> **Directions for this task**: Write out every line exactly, from the first line of the records below through the line that contains "Выставки (995, 265)".

> **Exercise input**:

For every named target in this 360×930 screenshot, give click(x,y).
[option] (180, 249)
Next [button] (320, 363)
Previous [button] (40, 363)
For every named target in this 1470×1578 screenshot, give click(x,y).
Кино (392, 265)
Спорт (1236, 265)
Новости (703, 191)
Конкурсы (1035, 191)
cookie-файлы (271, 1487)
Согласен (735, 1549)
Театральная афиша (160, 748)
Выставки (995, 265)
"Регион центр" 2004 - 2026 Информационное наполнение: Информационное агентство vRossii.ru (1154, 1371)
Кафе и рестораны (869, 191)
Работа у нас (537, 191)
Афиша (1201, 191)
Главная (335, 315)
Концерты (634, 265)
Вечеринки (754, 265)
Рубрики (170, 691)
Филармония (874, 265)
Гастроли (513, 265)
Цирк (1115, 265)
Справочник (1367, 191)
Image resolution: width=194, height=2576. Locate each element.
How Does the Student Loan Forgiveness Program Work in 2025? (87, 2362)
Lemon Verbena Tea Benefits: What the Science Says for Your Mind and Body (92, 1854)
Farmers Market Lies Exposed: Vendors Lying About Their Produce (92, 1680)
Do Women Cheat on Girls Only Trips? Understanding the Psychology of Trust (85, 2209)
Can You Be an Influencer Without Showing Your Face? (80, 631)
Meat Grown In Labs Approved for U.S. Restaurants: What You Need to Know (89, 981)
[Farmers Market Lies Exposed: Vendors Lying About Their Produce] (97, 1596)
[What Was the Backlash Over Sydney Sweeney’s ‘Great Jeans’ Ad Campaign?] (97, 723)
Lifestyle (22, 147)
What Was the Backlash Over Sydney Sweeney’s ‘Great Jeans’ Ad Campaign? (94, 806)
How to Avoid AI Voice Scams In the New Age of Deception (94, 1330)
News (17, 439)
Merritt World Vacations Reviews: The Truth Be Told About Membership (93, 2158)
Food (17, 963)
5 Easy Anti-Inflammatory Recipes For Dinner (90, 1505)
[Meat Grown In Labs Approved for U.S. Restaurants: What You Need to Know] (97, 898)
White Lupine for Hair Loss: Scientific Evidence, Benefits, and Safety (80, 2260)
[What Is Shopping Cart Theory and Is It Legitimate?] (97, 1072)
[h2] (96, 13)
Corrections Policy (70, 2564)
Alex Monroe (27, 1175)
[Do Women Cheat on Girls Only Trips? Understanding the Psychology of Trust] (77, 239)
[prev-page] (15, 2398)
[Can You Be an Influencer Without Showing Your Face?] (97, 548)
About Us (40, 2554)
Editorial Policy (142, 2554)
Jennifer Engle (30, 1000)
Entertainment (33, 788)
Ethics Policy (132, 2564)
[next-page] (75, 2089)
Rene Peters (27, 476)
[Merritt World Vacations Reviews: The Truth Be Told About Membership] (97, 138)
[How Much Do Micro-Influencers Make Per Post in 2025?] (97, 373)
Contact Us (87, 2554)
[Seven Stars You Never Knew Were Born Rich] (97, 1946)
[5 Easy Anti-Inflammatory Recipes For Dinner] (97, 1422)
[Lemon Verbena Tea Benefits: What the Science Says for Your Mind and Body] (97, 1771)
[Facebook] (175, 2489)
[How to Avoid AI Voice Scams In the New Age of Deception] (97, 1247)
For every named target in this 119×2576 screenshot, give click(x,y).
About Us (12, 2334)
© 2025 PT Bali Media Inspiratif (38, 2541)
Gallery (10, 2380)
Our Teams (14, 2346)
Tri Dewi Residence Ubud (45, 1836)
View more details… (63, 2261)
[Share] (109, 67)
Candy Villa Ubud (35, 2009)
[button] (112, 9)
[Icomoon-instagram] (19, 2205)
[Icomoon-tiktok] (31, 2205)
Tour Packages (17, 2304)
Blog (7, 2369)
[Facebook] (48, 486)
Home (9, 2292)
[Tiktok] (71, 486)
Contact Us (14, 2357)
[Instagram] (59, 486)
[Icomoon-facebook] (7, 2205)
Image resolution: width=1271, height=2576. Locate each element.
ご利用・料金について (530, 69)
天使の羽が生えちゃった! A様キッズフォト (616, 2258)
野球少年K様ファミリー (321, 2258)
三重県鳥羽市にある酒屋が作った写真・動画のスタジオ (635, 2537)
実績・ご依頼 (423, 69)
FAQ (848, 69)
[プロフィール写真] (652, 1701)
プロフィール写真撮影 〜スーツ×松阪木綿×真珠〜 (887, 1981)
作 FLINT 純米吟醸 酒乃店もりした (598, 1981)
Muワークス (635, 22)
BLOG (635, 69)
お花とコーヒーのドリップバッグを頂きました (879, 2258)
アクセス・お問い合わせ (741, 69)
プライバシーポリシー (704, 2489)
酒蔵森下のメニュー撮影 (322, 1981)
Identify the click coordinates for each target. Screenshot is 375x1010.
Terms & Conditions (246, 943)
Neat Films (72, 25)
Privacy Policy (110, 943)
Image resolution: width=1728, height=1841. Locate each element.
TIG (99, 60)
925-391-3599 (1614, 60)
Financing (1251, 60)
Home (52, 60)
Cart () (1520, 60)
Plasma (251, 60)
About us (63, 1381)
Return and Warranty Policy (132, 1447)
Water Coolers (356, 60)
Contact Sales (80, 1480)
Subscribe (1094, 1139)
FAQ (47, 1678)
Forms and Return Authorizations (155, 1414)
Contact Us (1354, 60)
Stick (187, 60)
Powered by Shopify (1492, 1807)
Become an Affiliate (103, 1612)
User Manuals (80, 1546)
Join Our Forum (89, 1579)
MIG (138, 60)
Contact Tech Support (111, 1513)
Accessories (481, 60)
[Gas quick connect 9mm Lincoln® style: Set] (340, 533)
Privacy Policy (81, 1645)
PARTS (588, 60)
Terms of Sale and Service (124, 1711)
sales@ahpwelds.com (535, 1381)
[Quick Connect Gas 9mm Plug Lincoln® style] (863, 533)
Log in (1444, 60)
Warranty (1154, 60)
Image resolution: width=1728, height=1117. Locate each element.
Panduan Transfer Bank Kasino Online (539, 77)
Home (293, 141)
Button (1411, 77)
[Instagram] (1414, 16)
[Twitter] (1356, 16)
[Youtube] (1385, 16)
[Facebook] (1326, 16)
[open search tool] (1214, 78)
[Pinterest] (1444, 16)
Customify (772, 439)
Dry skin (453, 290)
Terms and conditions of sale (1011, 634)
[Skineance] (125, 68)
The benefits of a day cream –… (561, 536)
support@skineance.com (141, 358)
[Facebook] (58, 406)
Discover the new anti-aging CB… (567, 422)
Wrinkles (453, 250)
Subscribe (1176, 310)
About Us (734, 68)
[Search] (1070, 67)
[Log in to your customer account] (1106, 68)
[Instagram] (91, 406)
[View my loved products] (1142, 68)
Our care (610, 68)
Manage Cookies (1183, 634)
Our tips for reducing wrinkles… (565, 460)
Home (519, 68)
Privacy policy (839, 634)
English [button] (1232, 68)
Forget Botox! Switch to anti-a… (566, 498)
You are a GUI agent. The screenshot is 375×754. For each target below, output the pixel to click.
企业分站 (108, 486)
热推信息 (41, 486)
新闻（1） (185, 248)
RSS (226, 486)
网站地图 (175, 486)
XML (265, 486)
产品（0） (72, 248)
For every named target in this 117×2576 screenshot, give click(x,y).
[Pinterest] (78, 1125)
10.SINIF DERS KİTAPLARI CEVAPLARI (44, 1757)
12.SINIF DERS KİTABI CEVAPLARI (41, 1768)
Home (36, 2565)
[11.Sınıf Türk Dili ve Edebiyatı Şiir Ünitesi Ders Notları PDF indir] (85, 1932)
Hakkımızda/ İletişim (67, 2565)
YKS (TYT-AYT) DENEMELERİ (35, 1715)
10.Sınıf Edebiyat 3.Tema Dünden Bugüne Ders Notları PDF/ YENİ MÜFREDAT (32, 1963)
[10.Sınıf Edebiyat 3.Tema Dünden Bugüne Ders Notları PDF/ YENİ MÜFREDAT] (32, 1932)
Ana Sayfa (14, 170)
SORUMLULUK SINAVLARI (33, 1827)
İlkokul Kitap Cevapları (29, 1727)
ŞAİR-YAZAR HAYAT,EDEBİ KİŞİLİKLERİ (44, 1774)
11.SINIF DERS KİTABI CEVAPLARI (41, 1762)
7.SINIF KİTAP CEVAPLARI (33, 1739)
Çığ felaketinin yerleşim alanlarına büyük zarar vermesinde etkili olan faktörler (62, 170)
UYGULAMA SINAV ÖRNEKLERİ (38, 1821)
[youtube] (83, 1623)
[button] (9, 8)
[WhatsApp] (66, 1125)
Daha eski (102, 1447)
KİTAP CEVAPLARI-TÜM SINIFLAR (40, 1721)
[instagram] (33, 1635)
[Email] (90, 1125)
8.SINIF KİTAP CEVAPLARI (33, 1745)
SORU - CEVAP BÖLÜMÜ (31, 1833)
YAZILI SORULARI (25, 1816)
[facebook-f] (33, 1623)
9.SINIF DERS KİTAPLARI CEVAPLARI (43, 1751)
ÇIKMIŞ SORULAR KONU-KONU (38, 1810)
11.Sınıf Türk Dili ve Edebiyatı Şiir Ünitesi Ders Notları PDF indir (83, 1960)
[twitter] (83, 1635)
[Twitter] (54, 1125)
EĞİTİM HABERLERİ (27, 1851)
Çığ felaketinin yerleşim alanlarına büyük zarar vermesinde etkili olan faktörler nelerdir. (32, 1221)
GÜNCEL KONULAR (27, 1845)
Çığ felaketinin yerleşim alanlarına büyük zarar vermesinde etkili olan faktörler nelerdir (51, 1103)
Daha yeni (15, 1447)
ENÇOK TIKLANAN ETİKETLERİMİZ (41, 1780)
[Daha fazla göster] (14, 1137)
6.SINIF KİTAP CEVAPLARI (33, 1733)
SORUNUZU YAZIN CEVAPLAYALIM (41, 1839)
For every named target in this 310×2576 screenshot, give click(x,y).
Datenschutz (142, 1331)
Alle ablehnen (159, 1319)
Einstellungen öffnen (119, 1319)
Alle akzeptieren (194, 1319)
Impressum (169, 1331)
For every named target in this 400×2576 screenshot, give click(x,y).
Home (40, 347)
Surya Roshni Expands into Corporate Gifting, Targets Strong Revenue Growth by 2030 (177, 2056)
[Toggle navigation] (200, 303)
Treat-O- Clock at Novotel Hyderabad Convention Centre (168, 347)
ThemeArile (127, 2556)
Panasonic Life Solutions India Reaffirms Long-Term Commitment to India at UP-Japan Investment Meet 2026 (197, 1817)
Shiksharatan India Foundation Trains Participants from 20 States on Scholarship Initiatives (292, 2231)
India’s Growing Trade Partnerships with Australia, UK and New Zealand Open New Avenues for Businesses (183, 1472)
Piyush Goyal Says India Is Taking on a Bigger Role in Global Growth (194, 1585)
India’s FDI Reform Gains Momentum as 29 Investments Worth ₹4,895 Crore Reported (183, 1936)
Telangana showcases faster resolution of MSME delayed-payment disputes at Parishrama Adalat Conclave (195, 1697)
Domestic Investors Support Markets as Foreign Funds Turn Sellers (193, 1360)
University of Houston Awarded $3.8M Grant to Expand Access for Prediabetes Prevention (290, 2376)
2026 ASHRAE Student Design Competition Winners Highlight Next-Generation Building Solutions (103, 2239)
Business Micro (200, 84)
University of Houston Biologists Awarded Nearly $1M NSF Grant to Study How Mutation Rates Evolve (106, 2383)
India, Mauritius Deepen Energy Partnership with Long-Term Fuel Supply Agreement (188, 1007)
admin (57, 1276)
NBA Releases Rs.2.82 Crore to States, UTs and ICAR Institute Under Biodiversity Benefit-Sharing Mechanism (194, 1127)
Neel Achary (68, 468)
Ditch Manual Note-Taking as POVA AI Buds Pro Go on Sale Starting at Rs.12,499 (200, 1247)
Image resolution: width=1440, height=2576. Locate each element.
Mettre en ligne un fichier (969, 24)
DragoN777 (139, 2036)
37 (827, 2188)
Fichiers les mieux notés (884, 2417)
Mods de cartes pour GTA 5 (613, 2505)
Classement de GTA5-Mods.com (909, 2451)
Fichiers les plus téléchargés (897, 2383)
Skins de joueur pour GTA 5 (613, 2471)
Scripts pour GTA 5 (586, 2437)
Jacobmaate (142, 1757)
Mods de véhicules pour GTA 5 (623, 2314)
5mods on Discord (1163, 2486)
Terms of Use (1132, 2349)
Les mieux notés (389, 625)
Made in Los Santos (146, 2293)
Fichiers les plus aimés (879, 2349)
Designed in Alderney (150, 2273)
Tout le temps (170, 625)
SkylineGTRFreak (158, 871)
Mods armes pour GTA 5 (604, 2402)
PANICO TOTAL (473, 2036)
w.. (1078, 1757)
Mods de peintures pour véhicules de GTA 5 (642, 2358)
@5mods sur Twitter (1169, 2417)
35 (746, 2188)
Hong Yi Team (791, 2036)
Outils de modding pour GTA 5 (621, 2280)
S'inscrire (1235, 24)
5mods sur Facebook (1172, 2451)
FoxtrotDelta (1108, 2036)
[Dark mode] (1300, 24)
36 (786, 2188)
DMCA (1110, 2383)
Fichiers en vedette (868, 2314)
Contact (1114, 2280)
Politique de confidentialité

> **Worked solution**:
For every named target in this 360×930 screenshot, give click(x,y).
[option] (180, 249)
Next [button] (320, 363)
Previous [button] (40, 363)
For every named target in this 1470×1578 screenshot, give click(x,y).
Кино (392, 265)
Спорт (1236, 265)
Новости (703, 191)
Конкурсы (1035, 191)
cookie-файлы (271, 1487)
Согласен (735, 1549)
Театральная афиша (160, 748)
Выставки (995, 265)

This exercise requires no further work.